Mid-Wilshire-based Mercury General Corp. noted in a Jan. 10 release that its preliminary assessment of its damages would likely exceed its reinsurance retention level – that is, the amount to which it has insured its own payouts – of $150 million. The FAIR Plan’s reinsurance retention, meanwhile, reportedly nears $6 billion.
Rebuilding – and where
All of this is to say, insurance is probably just going to get more expensive for Angelenos.
Insurers will certainly have more evidence to bring to the state Department of Insurance – which holds the final say on whether providers can raise their rates – that they need to charge more to stay in business.
The department’s failure for years to allow rate raises is a major reason for the exodus of providers from the state, Gaspar said. And fewer providers magnifies losses for those remaining, because the nature of insurance is that companies spread out their customers instead of concentrating them, so an isolated catastrophe doesn’t largely fall on them.
On top of that, when the FAIR Plan’s funds run dry, private insurers are required to kick in funding commensurate to their coverage in the state. That’s likely to be passed off to their own consumers in the form of surcharges in their next contracts.
“There have been a handful of events in the past 25 years that represent the catastrophic worst-case scenario for insurance companies,” Lapine said, citing 9/11, Hurricane Katrina, the Maui fires and the 2020 California wildfires. “It’s just remarkable in size or scope. I cannot imagine the conversations taking place.”
Some positives ahead?
On the other hand, there may be some steps in the right direction coming out of this.
State Farm – perhaps under pressure by the optics of opting to not renew more than 70,000 California homeowner and apartment building policies beginning last year – announced it would offer renewals to customers affected by these fires. State Insurance Commissioner Ricardo Lara also declared a one-year nonrenewal moratorium in ZIP codes directly affected by and surrounding the fires.
Entrepreneurs, too, may see a chance to break into the insurance market here. Depending on the attitudes of the second Donald Trump administration, a potential nationwide disaster insurance plan might also benefit residents here.
“If you were selling insurance, you might say to yourself, ‘How often are we going to have a once-in-a-century event?’ Palisades just burned down. What’s the chance it’ll burn down next year?” Pasich speculated. “It may actually be economically desirable for companies to sell insurance in those areas for some time.”

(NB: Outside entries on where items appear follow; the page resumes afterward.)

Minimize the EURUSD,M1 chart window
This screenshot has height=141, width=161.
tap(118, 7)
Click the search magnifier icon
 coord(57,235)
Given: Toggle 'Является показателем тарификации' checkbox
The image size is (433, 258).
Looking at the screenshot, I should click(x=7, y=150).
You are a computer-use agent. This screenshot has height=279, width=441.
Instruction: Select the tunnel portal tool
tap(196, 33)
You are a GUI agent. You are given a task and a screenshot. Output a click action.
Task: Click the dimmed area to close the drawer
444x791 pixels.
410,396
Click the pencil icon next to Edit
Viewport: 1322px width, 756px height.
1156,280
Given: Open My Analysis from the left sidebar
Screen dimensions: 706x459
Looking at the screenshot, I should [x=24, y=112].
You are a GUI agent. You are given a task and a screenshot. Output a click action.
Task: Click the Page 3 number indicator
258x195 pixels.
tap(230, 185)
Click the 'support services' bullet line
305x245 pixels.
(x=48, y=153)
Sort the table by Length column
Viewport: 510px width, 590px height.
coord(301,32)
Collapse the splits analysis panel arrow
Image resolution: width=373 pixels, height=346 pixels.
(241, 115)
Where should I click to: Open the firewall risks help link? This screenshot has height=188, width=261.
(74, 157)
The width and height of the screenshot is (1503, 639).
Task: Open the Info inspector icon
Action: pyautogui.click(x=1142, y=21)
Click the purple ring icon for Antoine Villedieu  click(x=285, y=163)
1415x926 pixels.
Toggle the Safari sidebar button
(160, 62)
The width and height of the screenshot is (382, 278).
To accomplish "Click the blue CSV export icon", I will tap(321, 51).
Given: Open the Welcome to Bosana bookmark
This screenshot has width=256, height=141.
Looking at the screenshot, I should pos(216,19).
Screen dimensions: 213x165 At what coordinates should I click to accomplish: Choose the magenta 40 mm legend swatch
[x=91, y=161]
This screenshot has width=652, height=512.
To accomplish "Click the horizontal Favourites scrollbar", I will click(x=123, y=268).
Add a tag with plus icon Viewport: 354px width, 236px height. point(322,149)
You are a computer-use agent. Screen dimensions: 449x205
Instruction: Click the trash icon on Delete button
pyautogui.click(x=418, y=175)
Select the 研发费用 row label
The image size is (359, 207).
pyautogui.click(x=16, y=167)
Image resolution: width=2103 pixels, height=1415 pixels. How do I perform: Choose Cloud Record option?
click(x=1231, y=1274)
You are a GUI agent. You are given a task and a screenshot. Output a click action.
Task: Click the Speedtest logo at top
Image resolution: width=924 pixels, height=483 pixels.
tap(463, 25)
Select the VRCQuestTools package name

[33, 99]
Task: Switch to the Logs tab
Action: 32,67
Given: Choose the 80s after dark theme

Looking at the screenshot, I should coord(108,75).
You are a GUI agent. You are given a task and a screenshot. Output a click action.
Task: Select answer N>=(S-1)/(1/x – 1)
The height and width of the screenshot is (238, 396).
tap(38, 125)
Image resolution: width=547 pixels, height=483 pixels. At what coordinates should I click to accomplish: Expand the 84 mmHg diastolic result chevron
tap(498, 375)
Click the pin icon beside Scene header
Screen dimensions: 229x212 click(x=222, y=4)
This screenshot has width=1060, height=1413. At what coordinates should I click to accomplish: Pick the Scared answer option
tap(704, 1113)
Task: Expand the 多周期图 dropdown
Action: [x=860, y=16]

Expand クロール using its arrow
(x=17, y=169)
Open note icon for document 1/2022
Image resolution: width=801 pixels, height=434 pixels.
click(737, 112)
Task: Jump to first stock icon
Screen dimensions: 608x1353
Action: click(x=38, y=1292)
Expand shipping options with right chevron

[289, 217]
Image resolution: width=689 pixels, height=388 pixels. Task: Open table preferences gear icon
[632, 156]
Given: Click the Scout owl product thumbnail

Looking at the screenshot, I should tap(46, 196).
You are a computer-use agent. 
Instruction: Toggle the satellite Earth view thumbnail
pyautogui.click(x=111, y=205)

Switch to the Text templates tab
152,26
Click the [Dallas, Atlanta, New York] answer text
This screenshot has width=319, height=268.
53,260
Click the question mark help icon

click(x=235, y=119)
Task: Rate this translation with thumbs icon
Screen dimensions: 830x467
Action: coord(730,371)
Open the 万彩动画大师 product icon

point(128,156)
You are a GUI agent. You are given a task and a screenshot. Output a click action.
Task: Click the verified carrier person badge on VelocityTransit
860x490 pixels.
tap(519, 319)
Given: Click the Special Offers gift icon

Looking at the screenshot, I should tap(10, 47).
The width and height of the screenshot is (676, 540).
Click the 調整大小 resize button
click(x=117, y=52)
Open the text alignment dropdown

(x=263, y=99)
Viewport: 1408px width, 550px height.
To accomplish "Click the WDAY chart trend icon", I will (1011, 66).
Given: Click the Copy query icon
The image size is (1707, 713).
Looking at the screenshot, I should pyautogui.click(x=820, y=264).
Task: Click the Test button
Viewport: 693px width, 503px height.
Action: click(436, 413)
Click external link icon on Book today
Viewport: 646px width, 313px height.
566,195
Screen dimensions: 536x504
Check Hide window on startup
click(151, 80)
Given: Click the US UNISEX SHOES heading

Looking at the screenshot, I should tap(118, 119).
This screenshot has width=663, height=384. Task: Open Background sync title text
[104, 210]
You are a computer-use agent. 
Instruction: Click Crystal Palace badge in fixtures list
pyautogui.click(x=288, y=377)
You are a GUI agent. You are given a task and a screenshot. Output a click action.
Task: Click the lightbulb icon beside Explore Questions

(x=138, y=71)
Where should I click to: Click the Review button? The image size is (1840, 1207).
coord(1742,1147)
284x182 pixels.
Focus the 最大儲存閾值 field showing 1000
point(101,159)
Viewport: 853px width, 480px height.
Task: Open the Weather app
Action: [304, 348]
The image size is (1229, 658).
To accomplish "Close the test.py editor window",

In any case, state officials seem determined to rebuild these communities. Gov. Gavin Newsom suspended a series of permitting rules in hopes of spurring quicker reconstruction. The question of what those communities look like is probably harder to answer.
“At present, there are impediments to hillside construction at the city and county level that make rebuilding expensive and time consuming. I hope this event isn’t used to justify further impediments to construction. At the same time, you need to consider where you can safely construct properties,” Lapine said. “We have a housing shortage as it is in California. I don’t know that simply saying, ‘We’re not going back there’ is viable.”
And when these homes are rebuilt, insurers may be more motivated to help their customers harden their properties against future fire risks.
“With the right hardening of your home, you can’t make it impossible for a wildfire to burn down, but you can make it very difficult for a wildfire to penetrate,” Gaspar said. “It will make it easier for folks to get insurance to get that hardening.”